Delayed? Canceled? Overbooked? Get your money back

Delayed, cancelled, or overbooked flight? Check out our infographic to find out if you’re entitled to flight compensation, and if you are, how to claim it.


Make sure you know what you're entitled to.

Category Tips & tricks

Date 14th March 2017

Bags are packed, loads of time to get to the airport, passport in hand, you’re checked-in, so close to the international vacation you’ve been waiting for and … DELAYED. CANCELED. OVERBOOKED. Vacation ruined before it’s even started.

Luckily, you could be entitled to airline compensation, and while it might not replace a lost vacation, it certainly helps. We’ve gone through all the compensation information out there, and created a smart infographic to give you an idea of what you could claim.



How to get your compensation

There are two ways to go about making a claim for flight cancelation compensation, airline delay compensation or for airline overbooking. You can do it yourself, or you can get someone to do it for you.

Go at it yourself by putting a claim against the airline (head to the CAA for relevant forms and information). If you’d like someone else do the work for you, there are several convenient websites out there like AirHelp that can help streamline the process. While most of these companies are on a no win, no fee basis, if you do win, they will likely charge a fee plus a percentage of your payout.

You might still be eligible for compensation on flights you’ve flown within the past three years, in which case AirHelp’s free inbox scanner can help you quickly find out how much, if any, you are owed. With your permission of course, the scanner locates airline confirmation numbers from your emails and once a potential confirmation number is found, it then calculates your estimated payout. If you agree to the amount, you can continue to file a claim. If you do not want to proceed with filing a claim, no harm done, you won’t be charged.

If you want to do some research beforehand to help get an idea of what you can expect from each airline in the event that your next flight goes not as planned, the AirHelp Score page will show you the most up-to-date ranking of major airlines based on their quality, service, on-time performance and claim processing.

To bump or not to bump?

----------------

■ **Exercises to complete**:
• A. From the flight compensation article, set down the passage that begins at the words "Category Tips &" and stops after the words "it’s even started.".
• B. List the criteria that the flight compensation article says the AirHelp Score page uses to rank major airlines.
• C. Answer these questions from the flight compensation article:
(i) What date does the article give?
(ii) Where should you go for forms and information if you file a claim against the airline yourself?
(iii) How far back can past flights still be eligible for compensation?

Saved entries:
----------------

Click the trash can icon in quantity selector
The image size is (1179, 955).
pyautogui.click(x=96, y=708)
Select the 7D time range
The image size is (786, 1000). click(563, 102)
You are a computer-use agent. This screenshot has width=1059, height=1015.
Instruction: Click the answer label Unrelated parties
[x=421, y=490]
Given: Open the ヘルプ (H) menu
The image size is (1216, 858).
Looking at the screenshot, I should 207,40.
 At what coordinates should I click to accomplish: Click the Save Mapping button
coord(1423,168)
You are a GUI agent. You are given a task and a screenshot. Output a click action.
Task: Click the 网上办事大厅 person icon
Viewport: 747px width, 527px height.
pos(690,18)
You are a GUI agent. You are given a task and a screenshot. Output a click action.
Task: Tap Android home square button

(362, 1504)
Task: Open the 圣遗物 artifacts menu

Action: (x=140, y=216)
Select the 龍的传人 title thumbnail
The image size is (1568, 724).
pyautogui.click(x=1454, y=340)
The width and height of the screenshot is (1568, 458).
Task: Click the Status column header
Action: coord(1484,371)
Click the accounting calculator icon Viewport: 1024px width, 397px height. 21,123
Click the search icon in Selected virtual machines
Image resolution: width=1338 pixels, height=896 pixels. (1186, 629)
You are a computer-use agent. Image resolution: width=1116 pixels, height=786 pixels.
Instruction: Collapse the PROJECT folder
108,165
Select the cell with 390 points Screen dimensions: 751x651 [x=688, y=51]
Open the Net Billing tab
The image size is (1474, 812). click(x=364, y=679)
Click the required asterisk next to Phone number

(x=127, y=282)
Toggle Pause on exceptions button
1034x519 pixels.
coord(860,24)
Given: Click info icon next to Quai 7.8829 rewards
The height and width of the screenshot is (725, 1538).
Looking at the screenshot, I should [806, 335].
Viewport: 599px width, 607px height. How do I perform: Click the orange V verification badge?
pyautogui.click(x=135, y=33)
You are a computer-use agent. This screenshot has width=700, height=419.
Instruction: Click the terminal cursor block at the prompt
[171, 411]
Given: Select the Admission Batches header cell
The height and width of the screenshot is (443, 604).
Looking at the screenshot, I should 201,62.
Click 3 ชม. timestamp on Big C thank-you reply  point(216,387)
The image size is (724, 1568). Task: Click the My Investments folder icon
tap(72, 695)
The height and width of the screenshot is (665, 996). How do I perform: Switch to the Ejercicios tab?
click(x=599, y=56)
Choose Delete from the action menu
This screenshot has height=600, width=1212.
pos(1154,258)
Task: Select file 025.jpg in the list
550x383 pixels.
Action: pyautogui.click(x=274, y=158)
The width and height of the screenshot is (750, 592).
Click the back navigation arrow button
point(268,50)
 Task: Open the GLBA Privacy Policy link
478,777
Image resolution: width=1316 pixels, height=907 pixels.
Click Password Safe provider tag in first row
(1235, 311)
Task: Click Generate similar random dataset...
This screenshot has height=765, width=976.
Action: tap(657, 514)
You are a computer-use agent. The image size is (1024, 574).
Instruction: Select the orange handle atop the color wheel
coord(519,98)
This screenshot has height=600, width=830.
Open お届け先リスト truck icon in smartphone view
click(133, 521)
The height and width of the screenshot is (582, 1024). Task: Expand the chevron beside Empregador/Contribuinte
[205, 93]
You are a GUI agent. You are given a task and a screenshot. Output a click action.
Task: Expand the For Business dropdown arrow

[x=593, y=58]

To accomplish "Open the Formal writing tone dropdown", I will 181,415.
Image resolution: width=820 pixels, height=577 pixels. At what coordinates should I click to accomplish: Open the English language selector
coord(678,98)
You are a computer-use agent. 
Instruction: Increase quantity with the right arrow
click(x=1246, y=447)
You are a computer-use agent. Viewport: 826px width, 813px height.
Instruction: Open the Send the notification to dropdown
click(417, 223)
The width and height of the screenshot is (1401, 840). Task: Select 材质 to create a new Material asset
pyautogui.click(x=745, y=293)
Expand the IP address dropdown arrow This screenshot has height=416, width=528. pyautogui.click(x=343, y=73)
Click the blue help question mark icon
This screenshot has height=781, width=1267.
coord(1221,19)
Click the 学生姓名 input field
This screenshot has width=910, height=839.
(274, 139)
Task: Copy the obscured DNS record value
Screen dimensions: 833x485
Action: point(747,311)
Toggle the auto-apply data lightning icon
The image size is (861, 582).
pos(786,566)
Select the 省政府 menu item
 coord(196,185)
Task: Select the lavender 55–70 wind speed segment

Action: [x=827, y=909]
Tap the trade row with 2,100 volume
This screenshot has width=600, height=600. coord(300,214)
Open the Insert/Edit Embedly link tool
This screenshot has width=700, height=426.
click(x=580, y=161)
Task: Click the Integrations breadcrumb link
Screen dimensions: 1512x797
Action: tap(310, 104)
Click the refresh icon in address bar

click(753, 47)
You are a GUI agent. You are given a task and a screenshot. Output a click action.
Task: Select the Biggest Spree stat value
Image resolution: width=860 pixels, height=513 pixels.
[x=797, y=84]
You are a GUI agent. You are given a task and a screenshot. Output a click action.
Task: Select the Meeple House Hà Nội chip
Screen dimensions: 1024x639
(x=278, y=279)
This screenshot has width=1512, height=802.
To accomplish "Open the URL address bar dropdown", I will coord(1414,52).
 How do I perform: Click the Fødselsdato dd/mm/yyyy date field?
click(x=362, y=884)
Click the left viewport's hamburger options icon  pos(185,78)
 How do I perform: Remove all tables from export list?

----------------

■ **Solutions to each task**:
• A.
Category Tips & tricks

Date 14th March 2017

Bags are packed, loads of time to get to the airport, passport in hand, you’re checked-in, so close to the international vacation you’ve been waiting for and … DELAYED. CANCELED. OVERBOOKED. Vacation ruined before it’s even started.

• B.
quality
service
on-time performance
claim processing

• C.
(i) 14th March 2017
(ii) The CAA
(iii) Within the past three years